Although the holiday season may be the most festive time of the year, it can also expose those suffering from recurrent migraines to many potential triggers. From Christmas music, flashing lights, holiday drinks, sugary foods and large crowds, the winter holidays can increase the risk of migraine headaches in predisposed individuals. The best way to avoid migraine attacks during the holidays is to make some adjustments to your routine while still allowing yourself to enjoy the festivities the season brings. In this article, we will discuss some effective strategies to prevent migraines during the holiday season.
- Avoid artificial seasonal scents
Unfortunately, some of your favourite Christmas scents which often come in the form of scented candles, incense, perfume and lotion also act as potent migraine triggers. Traditional artificial holiday smells such as cinnamon, pine and other perfumes can be quite strong in indoor spaces. Pine, cinnamon, and perfumes fill the air during the holidays. If you already know that strong scents can trigger your migraine headaches, it is best to avoid using products with strong scents or spaces where these scents are used, such as cosmetics and home décor stores.
- Limit your holiday drinks
While it may be difficult to say ‘no’ to that festive cocktail at holiday parties, having too many drinks will also increase your likelihood of a migraine attack. Specifically, experts recommend to avoid strong alcohol and red wine, which have been identified as a potential migraine triggers. To decrease your risk of having a migraine attack, you can alternate alcohol-containing drinks with drinking glasses of water. Moreover, it is best to limit your alcohol intake and stop having alcohol-containing drinks two hours before bedtime. Finally, there are also many alcohol-free versions of holiday cocktails that you can enjoy while avoiding migraines.
- Plan ahead
With our busy lives, it may be difficult to do all the holiday shopping in advance. However, the crowds, noise and long lines at stores and shopping malls in the days preceding the holidays can result in increased stress and trigger a migraine attack. Therefore, it is important to plan ahead to the holidays – this includes making shopping lists and buying gifts early, which will make for brief shopping trips. Online shopping is another good option to avoid the chaos of holiday shopping for migraine sufferers.
- Use migraine-friendly decorations
Intense external stimulation such as flashing, bright lights can serve as a migraine trigger. If lights can trigger migraine attacks for you, opt for other types of decorations for the holiday season, such as ornaments and figurines, both inside and outside your home.
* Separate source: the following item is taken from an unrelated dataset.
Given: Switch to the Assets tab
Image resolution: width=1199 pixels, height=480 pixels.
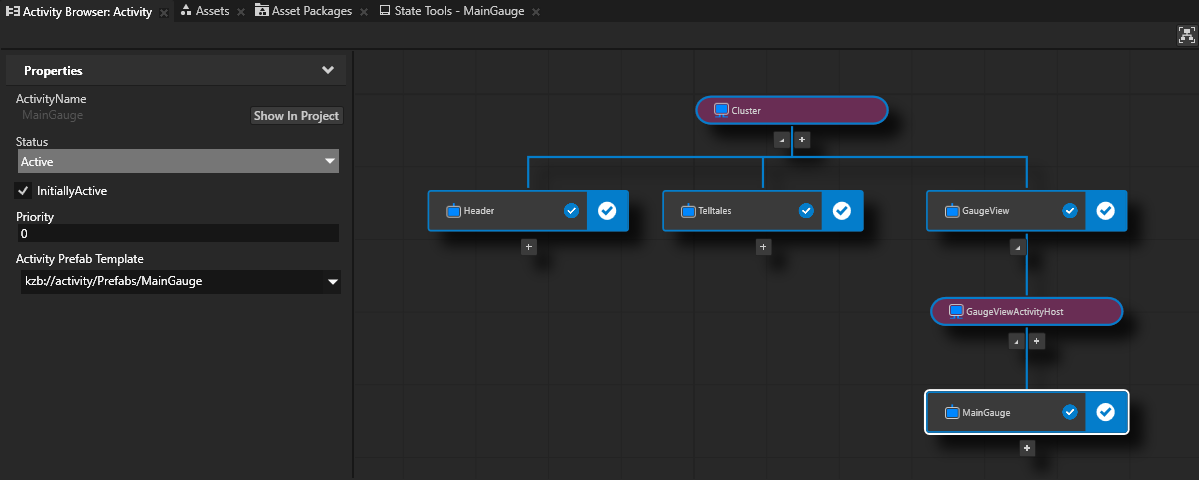Looking at the screenshot, I should coord(211,11).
- Watch your caffeine intake
It may be tempting to regularly indulge yourself in holiday coffee drinks at your local coffee shops to warm up during the cold winter. However, increased caffeine intake can also translate into more migraines over the holidays. Therefore, it is important to ensure that during the festive season, you do not consume more caffeine than normally. To do this, you can opt for the ‘decaf’ option of your favourite coffee-containing drinks, or switch to hot chocolate or herbal tea.
- Limit sugary snacks
Processed sugary foods are all around us during the holiday season. Foods high in sugar, such as cookies, sweets and Christmas chocolates, are known migraine triggers. For migraine sufferers, it is best to limit sugar intake to avoid migraine onset during the holidays. To cut down on sugary foods, you can choose foods sweetened with sugar substitutes such as stevia, or you can opt for seasonal fruit such as oranges and mandarins.
- Be aware of holiday foods
Some foods that you will likely find at holiday parties and work lunches act as migraine triggers, and you should be aware of them. These foods include aged cheeses, such as Camembert and blue cheese, as well as cured meats, such as ham and sausages, as they contain tyramine and nitrates, both of which can trigger migraines. To avoid migraines, opt for more fresh fruits and vegetables, unprocessed meats, and whole grains.
- Make sure to get enough sleep
The holiday season can bring about big changes in our sleep schedules – from staying up late to prepare for the holidays to going out with friends and attending holiday parties. It can be so easy to break your sleep routine if you are traveling over the holidays or have guests visiting. However, for migraine sufferers, it is important to get enough sleep to decrease your chances of getting a migraine.
The holiday season is long, and you can enjoy it while minimising your risk of migraine headaches. Remember: you are not obligated to make it to all holiday parties, and if you go home early from festivities, you can make other arrangements to catch up with family and friends. Making a few simple adjustments to your holiday schedule and routine will help you enjoy a migraine-free festive season.